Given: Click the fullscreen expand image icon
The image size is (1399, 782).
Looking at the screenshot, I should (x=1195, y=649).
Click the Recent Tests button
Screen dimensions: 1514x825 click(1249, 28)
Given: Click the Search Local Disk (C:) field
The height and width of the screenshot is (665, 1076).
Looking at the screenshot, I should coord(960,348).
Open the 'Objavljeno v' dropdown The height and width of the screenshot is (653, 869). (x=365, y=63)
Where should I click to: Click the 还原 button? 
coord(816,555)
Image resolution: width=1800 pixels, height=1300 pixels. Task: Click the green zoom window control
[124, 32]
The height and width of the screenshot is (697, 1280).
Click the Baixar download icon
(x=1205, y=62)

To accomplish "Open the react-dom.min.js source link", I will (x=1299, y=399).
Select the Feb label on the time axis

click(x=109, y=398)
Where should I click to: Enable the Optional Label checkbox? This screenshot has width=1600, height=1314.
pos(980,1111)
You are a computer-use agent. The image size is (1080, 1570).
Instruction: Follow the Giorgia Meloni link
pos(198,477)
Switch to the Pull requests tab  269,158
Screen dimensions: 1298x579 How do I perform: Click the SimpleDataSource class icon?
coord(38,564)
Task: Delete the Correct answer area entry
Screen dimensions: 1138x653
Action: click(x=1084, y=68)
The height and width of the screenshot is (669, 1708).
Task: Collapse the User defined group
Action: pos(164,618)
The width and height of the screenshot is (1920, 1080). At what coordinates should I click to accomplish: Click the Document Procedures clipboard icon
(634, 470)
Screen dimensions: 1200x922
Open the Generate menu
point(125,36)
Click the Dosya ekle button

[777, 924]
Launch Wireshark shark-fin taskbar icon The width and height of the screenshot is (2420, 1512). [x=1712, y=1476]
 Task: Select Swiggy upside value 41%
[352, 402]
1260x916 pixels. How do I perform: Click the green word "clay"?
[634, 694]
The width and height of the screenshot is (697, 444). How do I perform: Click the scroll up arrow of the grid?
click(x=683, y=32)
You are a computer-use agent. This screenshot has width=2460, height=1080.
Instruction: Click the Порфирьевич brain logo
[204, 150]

To do:
Give the records above as a JSON list of strings, one string per line and in the same order, leaving out blank lines.

Result of the task:
[
  "Given: Click the fullscreen expand image icon",
  "The image size is (1399, 782).",
  "Looking at the screenshot, I should (x=1195, y=649).",
  "Click the Recent Tests button",
  "Screen dimensions: 1514x825 click(1249, 28)",
  "Given: Click the Search Local Disk (C:) field",
  "The height and width of the screenshot is (665, 1076).",
  "Looking at the screenshot, I should coord(960,348).",
  "Open the 'Objavljeno v' dropdown The height and width of the screenshot is (653, 869). (x=365, y=63)",
  "Where should I click to: Click the 还原 button? ",
  "coord(816,555)",
  "Image resolution: width=1800 pixels, height=1300 pixels. Task: Click the green zoom window control",
  "[124, 32]",
  "The height and width of the screenshot is (697, 1280).",
  "Click the Baixar download icon",
  "(x=1205, y=62)",
  "To accomplish \"Open the react-dom.min.js source link\", I will (x=1299, y=399).",
  "Select the Feb label on the time axis",
  "click(x=109, y=398)",
  "Where should I click to: Enable the Optional Label checkbox? This screenshot has width=1600, height=1314.",
  "pos(980,1111)",
  "You are a computer-use agent. The image size is (1080, 1570).",
  "Instruction: Follow the Giorgia Meloni link",
  "pos(198,477)",
  "Switch to the Pull requests tab  269,158",
  "Screen dimensions: 1298x579 How do I perform: Click the SimpleDataSource class icon?",
  "coord(38,564)",
  "Task: Delete the Correct answer area entry",
  "Screen dimensions: 1138x653",
  "Action: click(x=1084, y=68)",
  "The height and width of the screenshot is (669, 1708).",
  "Task: Collapse the User defined group",
  "Action: pos(164,618)",
  "The width and height of the screenshot is (1920, 1080). At what coordinates should I click to accomplish: Click the Document Procedures clipboard icon",
  "(634, 470)",
  "Screen dimensions: 1200x922",
  "Open the Generate menu",
  "point(125,36)",
  "Click the Dosya ekle button",
  "[777, 924]",
  "Launch Wireshark shark-fin taskbar icon The width and height of the screenshot is (2420, 1512). [x=1712, y=1476]",
  " Task: Select Swiggy upside value 41%",
  "[352, 402]",
  "1260x916 pixels. How do I perform: Click the green word \"clay\"?",
  "[634, 694]",
  "The width and height of the screenshot is (697, 444). How do I perform: Click the scroll up arrow of the grid?",
  "click(x=683, y=32)",
  "You are a computer-use agent. This screenshot has width=2460, height=1080.",
  "Instruction: Click the Порфирьевич brain logo",
  "[204, 150]"
]